5 dicembre 2023

CARRIERA ALIAS E DIRITTO AL BENESSERE

Tutelare il proprio "io" è ancora tutta una strada in salita


Copia di Copia di rification (2)

E’ cronaca dello scorso anno scolastico la vicenda di un giovane studente liceale, che consegna il compito in classe con il suo nome di elezione, diverso ovviamente da quello anagrafico, e il docente lo rifiuta, incurante del Piano personalizzato di studio per le persone in transizione e del regolamento della carriera alias, adottati dall’istituto scolastico in cui insegna.

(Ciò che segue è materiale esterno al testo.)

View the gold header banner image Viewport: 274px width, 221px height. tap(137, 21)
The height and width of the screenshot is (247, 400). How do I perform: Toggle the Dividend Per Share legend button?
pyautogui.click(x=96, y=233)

In questi giorni la cronaca lombarda documenta che in aula in Regione è stata messa ai voti e non è riuscita a raggiungere il quorum la mozione contro le carriere alias e la creazione di spazi “gender neutral”, dopo un acceso dibattito su un testo che ha trovato contrarie non solo l’opposizione – che l’ha definita una “mozione transfobica senza precedenti” -, ma anche parte della maggioranza[1].

La procedura della carriera alias intende tutelare i diritti dei ragazzi e delle ragazze in transizione, offrendo loro la possibilità di sostituire il nome anagrafico con quello adottato, fino all’ufficiale rettifica anagrafica.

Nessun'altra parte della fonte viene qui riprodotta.